As other PMPs melt away through lack of inward investment, Ozone is trying to grow its offering

Ozone started its life as an experiment five years ago. Since then the private marketplace (PMP) has added more premium publishers to its list of partners. It was originally a PMP boasting support, insight sharing, and inventory from The Guardian, News UK and The Telegraph. It joined the dots between premium news reading audiences in the UK and together, aimed to rival even Facebook’s weekly audience scale (if not the frequency of reach).

Since then, it has added many more publishers to better reflect its maturity and proven viability. But as its CEO Damon Reeve explains to The Drum, changes to the industry and fundamental issues with PMP models mean it cannot rest on its laurels.
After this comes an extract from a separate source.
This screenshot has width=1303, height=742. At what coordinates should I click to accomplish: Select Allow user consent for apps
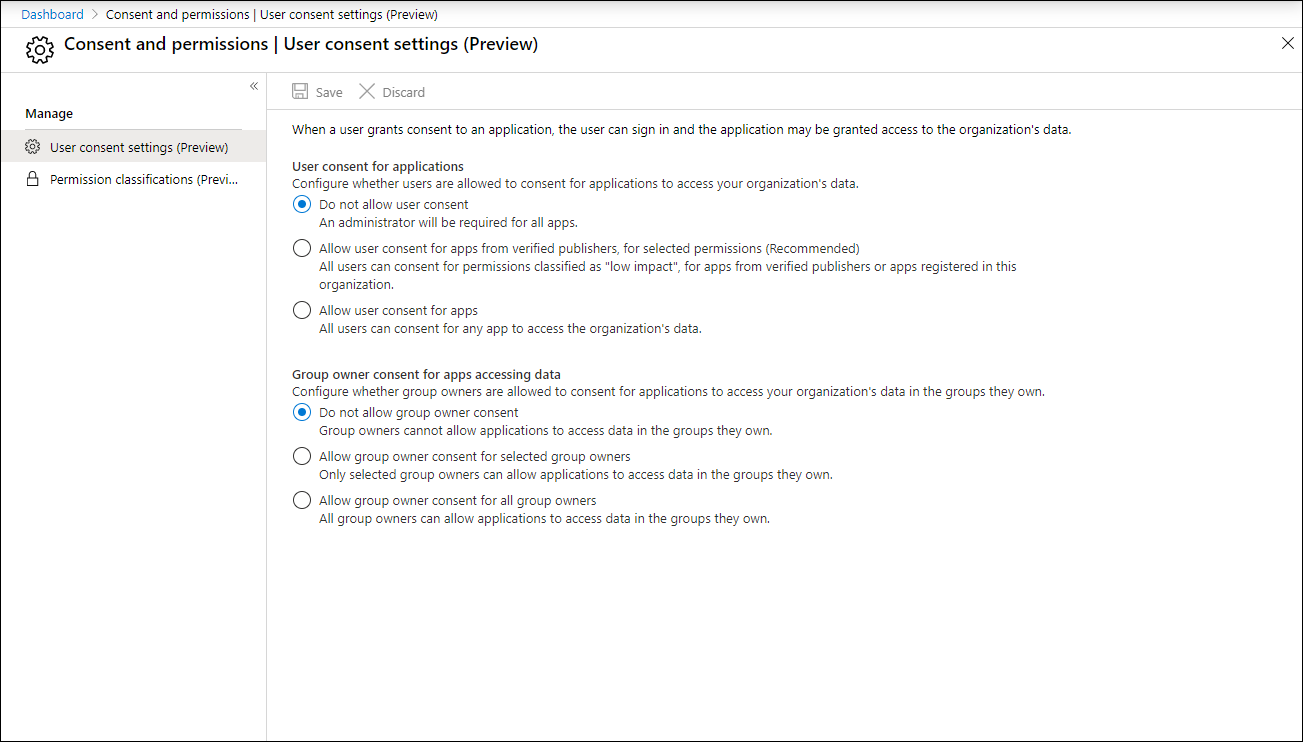click(302, 310)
He explains that the mechanisms of PMPs create a double-edged sword for its publisher partners. While the share of revenue they receive from sales is greater than it would be through open exchanges, some of that has to go back into improving their PMP. “Their ability to invest and innovate really goes down. If you don’t have money to be able to innovate and to invest in R&D, then you just literally commoditize yourself in a heartbeat.”

And while Ozone has some unreplicable strengths in that regard, we’ve seen that over the past few years with other PMPs that have shuttered – including the UK’s Pangaea Alliance and New Zealand’s KPEX – or which have problems attracting new publisher partners. Many PMPs flare into existence, shine brightly for a few years, then dwindle without that inward investment.

PMPs also run the risk of simply not providing enough inventory for buyers, with guaranteed buys and sponsorships often limiting the amount of space made available. It provides the artificial scarcity that makes PMP advertising valuable for the publishers but runs the risk of putting off potential advertisers. Reeve explains that Ozone has a number of advantages in that respect: “Ozone is sort of a slightly weird structure because we are very much behaving like a publisher, and that’s our mindset.

“But obviously, we also invest in a lot of technology. And we definitely see this as important: someone needs to invest because the brands don’t, and the publishers don’t. Someone has to and you don’t want it to be just Google.”

To that end, he says Ozone is investing in new formats, which can be seen from its recently launched pre-roll video ads and Stories-style ads – based in part on the conversations it has with its agency and brand partners.

That ability to think like a publisher is a rarefied advantage to which other PMPs do not have access. But Ozone is as exposed to the changes in the wider digital advertising space as any other real-time bidding platform and needs to be receptive to changing demands and requests from brands.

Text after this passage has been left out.